# Quoted text

++++

Welcome to the first ever Good Better Best Bachelor recap.
While this is the first time I have done a Bachelor recap on GBB, I am not new
to The Bachelor. I have watched every season of The Bachelor and Bachelorette
since it started. Every. Single. One. Since this season is a Good one and I actually
don’t detest the lead, I decided to give a Bachelor recap a whirl.
We open with a humming bird and all I can think is would
Annaliese have been scared of humming birds had she stayed? Would we have been
treated to of her stories about how a humming bird traumatized her as a child
and then the producers would have done a fantastic, frightening reenactment of
her humming bird torment? Ah Annaliese…gone too soon.
At the ladies mansion, Bekah is practicing for swim team in the pool while the ladies
talk about how young she is. Chris Harrison appears and tells the ladies they
area about to hit the road…to South Lake Tahoe. I am sure Lake Tahoe is nice
but they are acting four year olds that have been told they are going to Disney
for their birthday with all of the screaming and cheering. It’s a Lake Tahoe
time share not the Ritz, calm down.

++++

# Data lines
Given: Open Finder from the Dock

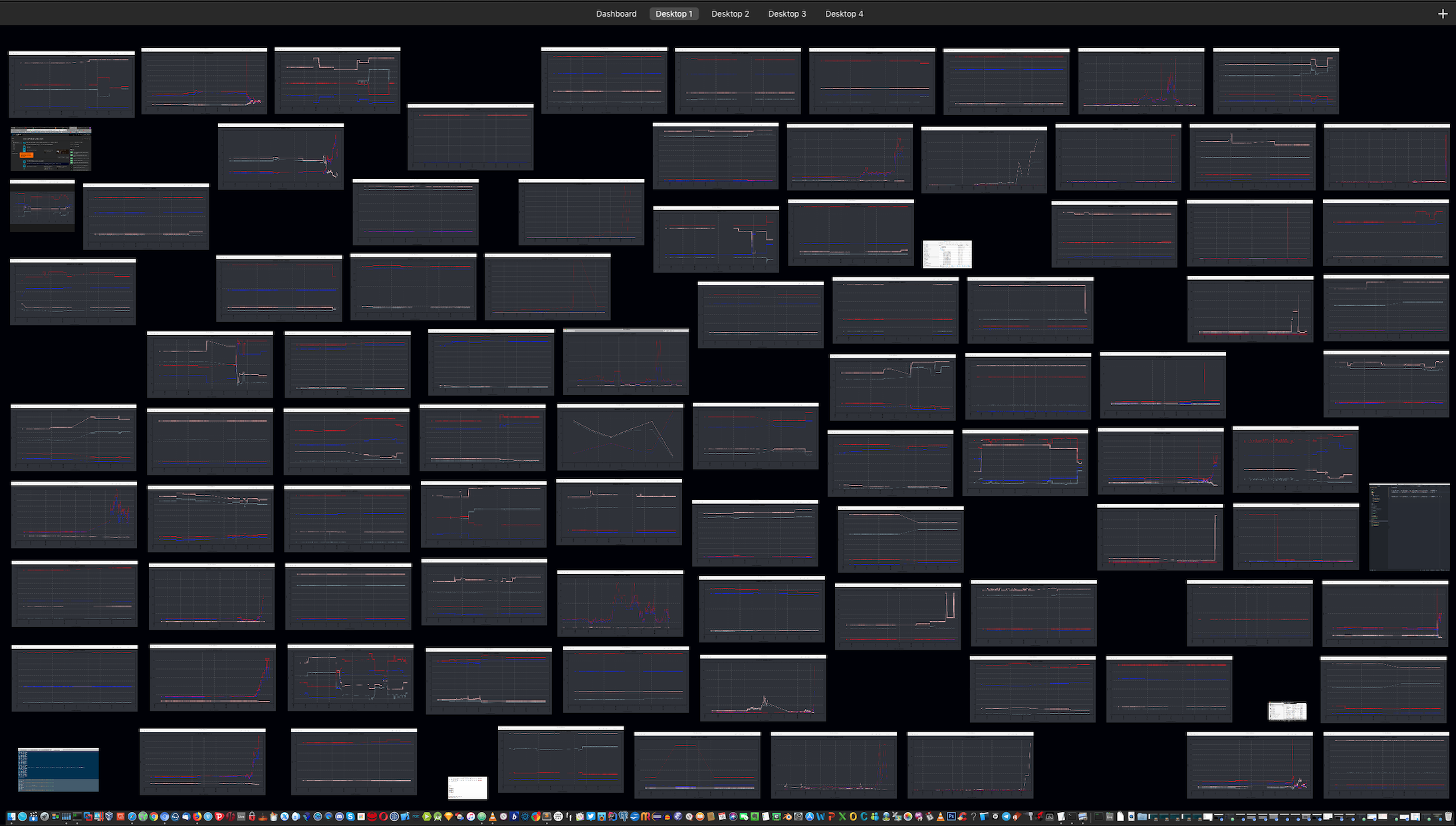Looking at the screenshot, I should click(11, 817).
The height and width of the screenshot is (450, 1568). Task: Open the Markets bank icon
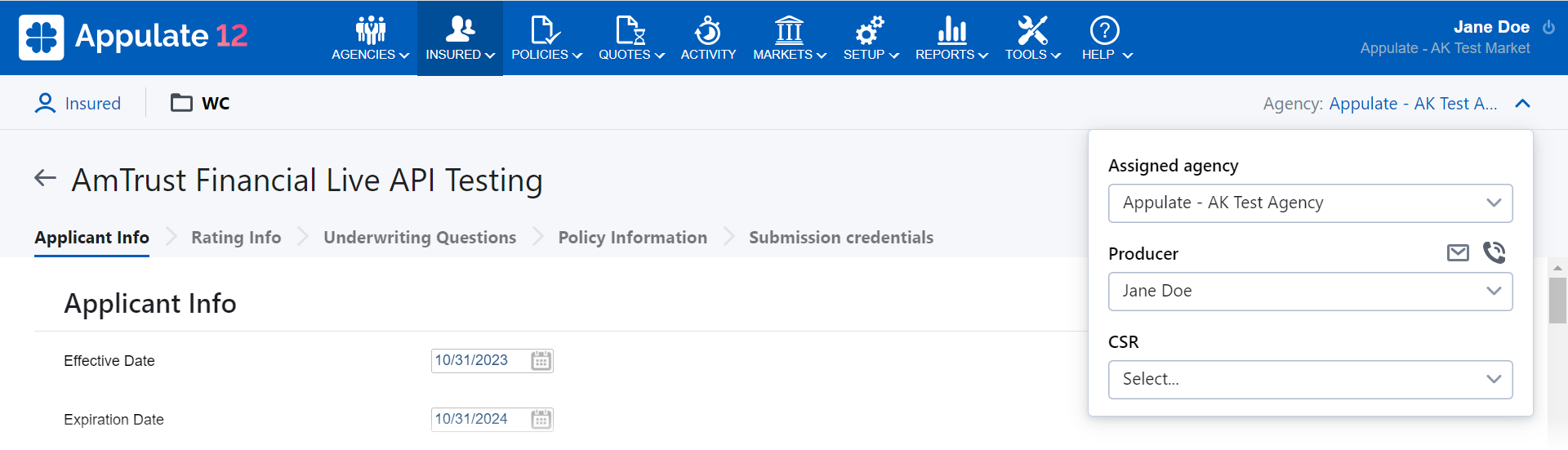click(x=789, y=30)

++++

# Parts of the exercise
a) According to the Bachelor recap, what destination does Chris Harrison announce to the ladies?
b) Extend the Bachelor recap past its final line with a few more sentences in the same voice.

# Answers for the exercise
a) South Lake Tahoe.

b)
photo credit: heavy.com
They get to Lake Tahoe and talk about how they are looking
forward to experiencing ”new things”… at a Hard Rock Cafe. They all toast to
“where ever love may take us” and all I can think is how about to the Crate and
Barrel Outlet to get proper glassware to drink sparkling wine? They are drinking that champagne out of wine
glasses. Major production intern fail here.
The date card arrives and Sienne get first one on one date.
Caroline is jealous that she didn’t get a one on one date and she chugs a
mudslide. Krystal says she hopes Sienne goes home—she is truly a horrific
person.
One on One Date #1
The other ladies at the time share are playing eye spy and
watching Arie and Sienne through binoculars on their para sail date. The
intern found some proper glassware for the sparkling after the para sail date.
Get that intern over the ladies’ time share and stock that place. Ari put on a
cardigan after the date. Sienne also brought a cardigan for the journey.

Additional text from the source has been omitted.